It's impossible to say what the best method for removing a jammed-in threaded part is, without a close-up photo. However here are 3 ways an engineer would do it (and there are many more):
1. Place the Provari in a vice, in a vertical attitude, with the top of the Provari level with the top of the vice. The vice must have soft jaws, or you can use a sheet of leather or similar wrapped around the Provari.
Take a Dremel with a disc cutter and very carefully cut a slot into the top of the snapped-off 'bolt'. Use a screwdriver to turn the bolt and extract it.
2. Or, take a small drift with a chisel edge (a drift is a metal rod, made from steel, brass or ali depending on the intended use), and a light hammer (4 or 8 oz for this job), and using the drift as a chisel, lightly strike the edge of the snapped-off machine screw anti-clockwise to extract it (a 'machine screw' is the correct term for a threaded part like a bolt but with the thread all along the shaft; a bolt is not threaded all the way).

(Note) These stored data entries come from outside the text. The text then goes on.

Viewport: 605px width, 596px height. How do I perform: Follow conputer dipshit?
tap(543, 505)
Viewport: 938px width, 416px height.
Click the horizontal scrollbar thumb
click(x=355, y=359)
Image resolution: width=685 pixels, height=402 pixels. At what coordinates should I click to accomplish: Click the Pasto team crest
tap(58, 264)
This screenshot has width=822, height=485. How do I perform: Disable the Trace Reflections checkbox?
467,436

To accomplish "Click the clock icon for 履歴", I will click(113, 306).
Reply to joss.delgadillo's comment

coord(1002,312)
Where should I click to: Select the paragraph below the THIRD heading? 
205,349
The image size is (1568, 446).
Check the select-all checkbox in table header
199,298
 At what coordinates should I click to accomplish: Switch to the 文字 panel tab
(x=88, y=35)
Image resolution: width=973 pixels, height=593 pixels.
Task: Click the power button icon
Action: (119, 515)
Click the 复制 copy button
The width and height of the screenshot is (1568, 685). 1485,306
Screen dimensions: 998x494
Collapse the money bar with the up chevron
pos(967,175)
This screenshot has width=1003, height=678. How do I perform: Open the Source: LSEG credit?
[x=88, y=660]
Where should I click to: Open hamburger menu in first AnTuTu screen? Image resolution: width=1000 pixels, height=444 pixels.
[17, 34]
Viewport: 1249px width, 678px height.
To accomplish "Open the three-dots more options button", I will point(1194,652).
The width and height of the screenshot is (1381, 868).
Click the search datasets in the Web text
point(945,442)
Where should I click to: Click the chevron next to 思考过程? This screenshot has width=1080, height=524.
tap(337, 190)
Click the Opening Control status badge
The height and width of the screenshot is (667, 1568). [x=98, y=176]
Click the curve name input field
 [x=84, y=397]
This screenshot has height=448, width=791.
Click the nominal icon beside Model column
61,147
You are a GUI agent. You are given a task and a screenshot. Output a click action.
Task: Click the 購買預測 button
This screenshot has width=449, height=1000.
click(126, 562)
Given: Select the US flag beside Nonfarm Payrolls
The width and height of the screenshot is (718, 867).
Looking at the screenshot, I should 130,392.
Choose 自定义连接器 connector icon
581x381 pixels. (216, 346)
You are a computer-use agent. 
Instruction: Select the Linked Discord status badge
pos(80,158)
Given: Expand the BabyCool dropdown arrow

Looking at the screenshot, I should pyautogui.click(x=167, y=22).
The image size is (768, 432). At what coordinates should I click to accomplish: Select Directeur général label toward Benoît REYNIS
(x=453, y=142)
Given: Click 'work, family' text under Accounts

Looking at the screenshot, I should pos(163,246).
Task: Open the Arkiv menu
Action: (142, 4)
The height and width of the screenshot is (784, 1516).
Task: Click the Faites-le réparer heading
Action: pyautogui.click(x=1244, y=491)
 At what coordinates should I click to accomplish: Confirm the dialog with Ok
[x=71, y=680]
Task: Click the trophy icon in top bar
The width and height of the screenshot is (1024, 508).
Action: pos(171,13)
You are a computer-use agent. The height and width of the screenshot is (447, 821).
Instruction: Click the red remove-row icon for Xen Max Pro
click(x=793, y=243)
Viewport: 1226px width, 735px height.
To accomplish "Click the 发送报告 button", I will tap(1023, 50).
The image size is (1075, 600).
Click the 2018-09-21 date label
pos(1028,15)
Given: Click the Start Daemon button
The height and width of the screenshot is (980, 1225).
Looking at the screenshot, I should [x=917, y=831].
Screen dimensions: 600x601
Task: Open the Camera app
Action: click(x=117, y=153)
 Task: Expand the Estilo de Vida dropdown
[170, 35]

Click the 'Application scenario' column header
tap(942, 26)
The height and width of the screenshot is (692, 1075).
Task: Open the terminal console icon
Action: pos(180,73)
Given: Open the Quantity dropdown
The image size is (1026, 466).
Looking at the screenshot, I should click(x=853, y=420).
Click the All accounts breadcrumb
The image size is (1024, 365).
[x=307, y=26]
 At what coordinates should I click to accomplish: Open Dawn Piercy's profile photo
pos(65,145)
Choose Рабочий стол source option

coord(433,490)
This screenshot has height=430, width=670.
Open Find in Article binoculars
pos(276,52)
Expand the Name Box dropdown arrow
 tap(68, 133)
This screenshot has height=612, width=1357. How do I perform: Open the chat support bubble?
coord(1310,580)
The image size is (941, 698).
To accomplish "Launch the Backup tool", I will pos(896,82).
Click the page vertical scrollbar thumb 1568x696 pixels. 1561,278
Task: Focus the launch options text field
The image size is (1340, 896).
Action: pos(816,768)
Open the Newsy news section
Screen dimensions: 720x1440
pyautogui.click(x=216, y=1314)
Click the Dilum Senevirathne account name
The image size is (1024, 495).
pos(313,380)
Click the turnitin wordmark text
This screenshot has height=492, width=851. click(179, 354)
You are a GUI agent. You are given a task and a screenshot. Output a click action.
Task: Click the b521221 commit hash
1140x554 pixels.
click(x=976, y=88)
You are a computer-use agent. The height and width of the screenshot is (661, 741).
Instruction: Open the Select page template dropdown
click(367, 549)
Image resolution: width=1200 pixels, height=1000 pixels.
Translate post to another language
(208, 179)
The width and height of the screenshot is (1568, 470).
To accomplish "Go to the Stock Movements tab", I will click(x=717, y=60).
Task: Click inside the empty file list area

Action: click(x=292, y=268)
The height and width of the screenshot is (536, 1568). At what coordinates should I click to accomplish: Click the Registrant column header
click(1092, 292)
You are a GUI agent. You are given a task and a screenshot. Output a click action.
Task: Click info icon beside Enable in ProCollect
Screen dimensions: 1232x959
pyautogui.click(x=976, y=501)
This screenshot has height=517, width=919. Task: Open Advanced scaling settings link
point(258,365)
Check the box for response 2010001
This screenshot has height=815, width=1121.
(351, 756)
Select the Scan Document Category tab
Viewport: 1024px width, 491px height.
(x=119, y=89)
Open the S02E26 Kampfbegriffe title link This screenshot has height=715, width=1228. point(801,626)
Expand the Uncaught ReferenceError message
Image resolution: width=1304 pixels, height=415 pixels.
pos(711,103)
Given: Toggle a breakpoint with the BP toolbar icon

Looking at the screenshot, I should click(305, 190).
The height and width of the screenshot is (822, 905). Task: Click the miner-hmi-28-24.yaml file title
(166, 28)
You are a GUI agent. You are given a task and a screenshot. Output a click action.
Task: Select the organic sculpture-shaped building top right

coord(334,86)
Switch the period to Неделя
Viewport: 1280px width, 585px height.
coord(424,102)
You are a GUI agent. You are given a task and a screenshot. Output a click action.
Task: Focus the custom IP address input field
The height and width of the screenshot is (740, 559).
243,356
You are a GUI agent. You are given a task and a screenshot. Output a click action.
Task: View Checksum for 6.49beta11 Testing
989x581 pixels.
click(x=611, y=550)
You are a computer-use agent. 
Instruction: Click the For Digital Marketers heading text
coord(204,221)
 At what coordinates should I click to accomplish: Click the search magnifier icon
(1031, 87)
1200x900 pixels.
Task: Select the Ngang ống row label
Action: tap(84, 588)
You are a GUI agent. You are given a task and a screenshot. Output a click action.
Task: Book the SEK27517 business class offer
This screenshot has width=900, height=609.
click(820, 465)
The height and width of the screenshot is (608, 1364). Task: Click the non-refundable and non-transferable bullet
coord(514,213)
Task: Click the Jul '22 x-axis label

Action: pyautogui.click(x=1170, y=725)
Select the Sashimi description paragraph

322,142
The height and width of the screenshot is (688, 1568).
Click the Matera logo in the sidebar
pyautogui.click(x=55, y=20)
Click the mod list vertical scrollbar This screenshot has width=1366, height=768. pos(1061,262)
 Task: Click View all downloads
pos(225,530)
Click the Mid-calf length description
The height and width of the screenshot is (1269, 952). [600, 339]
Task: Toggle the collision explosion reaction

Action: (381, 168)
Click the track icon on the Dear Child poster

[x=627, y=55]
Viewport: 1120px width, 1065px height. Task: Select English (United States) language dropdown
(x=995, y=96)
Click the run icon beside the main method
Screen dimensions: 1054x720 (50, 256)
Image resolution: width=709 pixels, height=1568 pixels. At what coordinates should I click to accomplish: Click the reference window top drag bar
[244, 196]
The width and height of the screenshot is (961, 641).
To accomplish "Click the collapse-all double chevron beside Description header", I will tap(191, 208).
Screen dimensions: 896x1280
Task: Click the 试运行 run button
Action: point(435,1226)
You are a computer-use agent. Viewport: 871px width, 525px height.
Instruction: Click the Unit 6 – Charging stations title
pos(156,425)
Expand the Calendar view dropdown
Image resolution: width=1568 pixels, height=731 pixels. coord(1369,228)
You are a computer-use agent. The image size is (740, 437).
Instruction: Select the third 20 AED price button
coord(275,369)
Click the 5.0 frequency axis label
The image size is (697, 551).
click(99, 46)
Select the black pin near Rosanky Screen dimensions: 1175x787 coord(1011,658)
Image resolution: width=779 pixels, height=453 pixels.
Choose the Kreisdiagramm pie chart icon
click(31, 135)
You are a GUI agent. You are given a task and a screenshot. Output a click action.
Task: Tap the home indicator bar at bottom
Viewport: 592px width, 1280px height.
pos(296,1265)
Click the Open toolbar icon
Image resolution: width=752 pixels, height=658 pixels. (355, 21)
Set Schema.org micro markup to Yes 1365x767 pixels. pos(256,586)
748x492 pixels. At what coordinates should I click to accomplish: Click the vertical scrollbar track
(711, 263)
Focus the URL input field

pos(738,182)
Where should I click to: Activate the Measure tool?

3. Or, if the screw is really hard to extract, you can use a stud extractor: a tapered hardened steel 'screw' with a left-hand thread. You drill a central hole very carefully, then screw in the smallest stud extractor you can find. As it is a left-hand thread (you screw it in the 'wrong' way), when it bottoms out, the broken screw starts to come out. A normal screw won't work because it is a right-hand thread and will only tighten up the jammed part, it needs a left-hand threaded tool to extract a jammed bolt or stud.
I don't recommend an impact driver for this job

(a heavy hammer tool that is whacked hard and turns anti-clockwise as it is struck - works really well on tough jobs but will mash up a Provari pretty good)
Actually your best bet is to take it to the nearest garage with a workshop, they can fix this for you. Just tell them it is DELICATE.